Put each line of the items below into a numbered list, leaving out any blank lines.

----- PROVIDED INFORMATION

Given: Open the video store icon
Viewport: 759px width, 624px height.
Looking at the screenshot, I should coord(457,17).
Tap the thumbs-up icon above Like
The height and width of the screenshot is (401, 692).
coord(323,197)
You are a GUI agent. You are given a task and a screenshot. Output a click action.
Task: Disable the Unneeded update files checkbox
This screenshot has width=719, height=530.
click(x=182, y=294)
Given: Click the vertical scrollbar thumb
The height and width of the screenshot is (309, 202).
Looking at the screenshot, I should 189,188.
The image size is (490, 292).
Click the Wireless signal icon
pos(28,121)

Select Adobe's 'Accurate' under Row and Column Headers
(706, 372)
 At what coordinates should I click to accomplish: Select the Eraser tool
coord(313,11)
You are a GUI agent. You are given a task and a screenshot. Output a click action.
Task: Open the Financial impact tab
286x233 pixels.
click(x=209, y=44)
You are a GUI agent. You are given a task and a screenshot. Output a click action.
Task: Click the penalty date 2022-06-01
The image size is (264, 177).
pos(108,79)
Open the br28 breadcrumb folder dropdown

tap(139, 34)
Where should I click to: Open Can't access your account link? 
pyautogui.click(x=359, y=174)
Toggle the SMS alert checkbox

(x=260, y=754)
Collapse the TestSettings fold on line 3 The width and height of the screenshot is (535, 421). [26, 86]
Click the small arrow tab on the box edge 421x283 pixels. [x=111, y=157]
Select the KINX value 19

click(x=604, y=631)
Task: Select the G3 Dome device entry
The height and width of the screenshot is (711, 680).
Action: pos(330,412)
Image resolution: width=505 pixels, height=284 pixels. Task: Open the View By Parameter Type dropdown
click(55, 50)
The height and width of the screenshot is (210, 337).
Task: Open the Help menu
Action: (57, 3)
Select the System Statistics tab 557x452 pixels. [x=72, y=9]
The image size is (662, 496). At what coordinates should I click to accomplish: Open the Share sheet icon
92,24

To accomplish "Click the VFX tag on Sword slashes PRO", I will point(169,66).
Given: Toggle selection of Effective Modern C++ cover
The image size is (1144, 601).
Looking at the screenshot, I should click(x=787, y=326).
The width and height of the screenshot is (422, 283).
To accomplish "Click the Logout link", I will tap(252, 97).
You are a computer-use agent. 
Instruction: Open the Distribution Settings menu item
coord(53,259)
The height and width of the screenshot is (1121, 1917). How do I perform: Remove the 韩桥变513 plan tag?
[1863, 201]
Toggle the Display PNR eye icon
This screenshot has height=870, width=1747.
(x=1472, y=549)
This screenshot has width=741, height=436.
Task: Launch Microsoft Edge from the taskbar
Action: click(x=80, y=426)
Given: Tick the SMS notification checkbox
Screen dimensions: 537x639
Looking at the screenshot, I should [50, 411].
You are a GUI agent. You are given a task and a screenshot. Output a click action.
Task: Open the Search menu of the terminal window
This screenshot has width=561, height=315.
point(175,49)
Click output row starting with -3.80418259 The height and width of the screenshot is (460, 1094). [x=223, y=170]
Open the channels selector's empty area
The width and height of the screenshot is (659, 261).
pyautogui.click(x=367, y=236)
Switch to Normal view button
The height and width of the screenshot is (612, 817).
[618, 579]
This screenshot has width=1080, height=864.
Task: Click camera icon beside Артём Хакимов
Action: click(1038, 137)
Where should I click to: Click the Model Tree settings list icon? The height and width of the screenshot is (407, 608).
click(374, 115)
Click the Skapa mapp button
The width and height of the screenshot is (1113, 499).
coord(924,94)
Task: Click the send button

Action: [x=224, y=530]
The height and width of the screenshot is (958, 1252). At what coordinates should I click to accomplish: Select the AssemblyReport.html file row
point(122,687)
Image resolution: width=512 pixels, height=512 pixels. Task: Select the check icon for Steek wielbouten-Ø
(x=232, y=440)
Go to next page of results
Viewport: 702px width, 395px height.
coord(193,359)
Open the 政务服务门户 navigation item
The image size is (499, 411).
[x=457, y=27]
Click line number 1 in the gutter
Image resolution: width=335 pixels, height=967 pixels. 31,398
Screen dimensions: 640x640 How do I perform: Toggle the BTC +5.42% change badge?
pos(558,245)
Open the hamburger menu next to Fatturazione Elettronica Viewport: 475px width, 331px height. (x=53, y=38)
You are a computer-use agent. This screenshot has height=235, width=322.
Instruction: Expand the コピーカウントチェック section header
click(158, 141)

----------

RESULT FOR THIS EXERCISE:
1. Given: Open the video store icon
2. Viewport: 759px width, 624px height.
3. Looking at the screenshot, I should coord(457,17).
4. Tap the thumbs-up icon above Like
5. The height and width of the screenshot is (401, 692).
6. coord(323,197)
7. You are a GUI agent. You are given a task and a screenshot. Output a click action.
8. Task: Disable the Unneeded update files checkbox
9. This screenshot has width=719, height=530.
10. click(x=182, y=294)
11. Given: Click the vertical scrollbar thumb
12. The height and width of the screenshot is (309, 202).
13. Looking at the screenshot, I should 189,188.
14. The image size is (490, 292).
15. Click the Wireless signal icon
16. pos(28,121)
17. Select Adobe's 'Accurate' under Row and Column Headers
18. (706, 372)
19.  At what coordinates should I click to accomplish: Select the Eraser tool
20. coord(313,11)
21. You are a GUI agent. You are given a task and a screenshot. Output a click action.
22. Task: Open the Financial impact tab
23. 286x233 pixels.
24. click(x=209, y=44)
25. You are a GUI agent. You are given a task and a screenshot. Output a click action.
26. Task: Click the penalty date 2022-06-01
27. The image size is (264, 177).
28. pos(108,79)
29. Open the br28 breadcrumb folder dropdown
30. tap(139, 34)
31. Where should I click to: Open Can't access your account link? 
32. pyautogui.click(x=359, y=174)
33. Toggle the SMS alert checkbox
34. (x=260, y=754)
35. Collapse the TestSettings fold on line 3 The width and height of the screenshot is (535, 421). [26, 86]
36. Click the small arrow tab on the box edge 421x283 pixels. [x=111, y=157]
37. Select the KINX value 19
38. click(x=604, y=631)
39. Task: Select the G3 Dome device entry
40. The height and width of the screenshot is (711, 680).
41. Action: pos(330,412)
42. Image resolution: width=505 pixels, height=284 pixels. Task: Open the View By Parameter Type dropdown
43. click(55, 50)
44. The height and width of the screenshot is (210, 337).
45. Task: Open the Help menu
46. Action: (57, 3)
47. Select the System Statistics tab 557x452 pixels. [x=72, y=9]
48. The image size is (662, 496). At what coordinates should I click to accomplish: Open the Share sheet icon
49. 92,24
50. To accomplish "Click the VFX tag on Sword slashes PRO", I will point(169,66).
51. Given: Toggle selection of Effective Modern C++ cover
52. The image size is (1144, 601).
53. Looking at the screenshot, I should click(x=787, y=326).
54. The width and height of the screenshot is (422, 283).
55. To accomplish "Click the Logout link", I will tap(252, 97).
56. You are a computer-use agent. 
57. Instruction: Open the Distribution Settings menu item
58. coord(53,259)
59. The height and width of the screenshot is (1121, 1917). How do I perform: Remove the 韩桥变513 plan tag?
60. [1863, 201]
61. Toggle the Display PNR eye icon
62. This screenshot has height=870, width=1747.
63. (x=1472, y=549)
64. This screenshot has width=741, height=436.
65. Task: Launch Microsoft Edge from the taskbar
66. Action: click(x=80, y=426)
67. Given: Tick the SMS notification checkbox
68. Screen dimensions: 537x639
69. Looking at the screenshot, I should [50, 411].
70. You are a GUI agent. You are given a task and a screenshot. Output a click action.
71. Task: Open the Search menu of the terminal window
72. This screenshot has width=561, height=315.
73. point(175,49)
74. Click output row starting with -3.80418259 The height and width of the screenshot is (460, 1094). [x=223, y=170]
75. Open the channels selector's empty area
76. The width and height of the screenshot is (659, 261).
77. pyautogui.click(x=367, y=236)
78. Switch to Normal view button
79. The height and width of the screenshot is (612, 817).
80. [618, 579]
81. This screenshot has width=1080, height=864.
82. Task: Click camera icon beside Артём Хакимов
83. Action: click(1038, 137)
84. Where should I click to: Click the Model Tree settings list icon? The height and width of the screenshot is (407, 608).
85. click(374, 115)
86. Click the Skapa mapp button
87. The width and height of the screenshot is (1113, 499).
88. coord(924,94)
89. Task: Click the send button
90. Action: [x=224, y=530]
91. The height and width of the screenshot is (958, 1252). At what coordinates should I click to accomplish: Select the AssemblyReport.html file row
92. point(122,687)
93. Image resolution: width=512 pixels, height=512 pixels. Task: Select the check icon for Steek wielbouten-Ø
94. (x=232, y=440)
95. Go to next page of results
96. Viewport: 702px width, 395px height.
97. coord(193,359)
98. Open the 政务服务门户 navigation item
99. The image size is (499, 411).
100. [x=457, y=27]
101. Click line number 1 in the gutter
102. Image resolution: width=335 pixels, height=967 pixels. 31,398
103. Screen dimensions: 640x640 How do I perform: Toggle the BTC +5.42% change badge?
104. pos(558,245)
105. Open the hamburger menu next to Fatturazione Elettronica Viewport: 475px width, 331px height. (x=53, y=38)
106. You are a computer-use agent. This screenshot has height=235, width=322.
107. Instruction: Expand the コピーカウントチェック section header
108. click(158, 141)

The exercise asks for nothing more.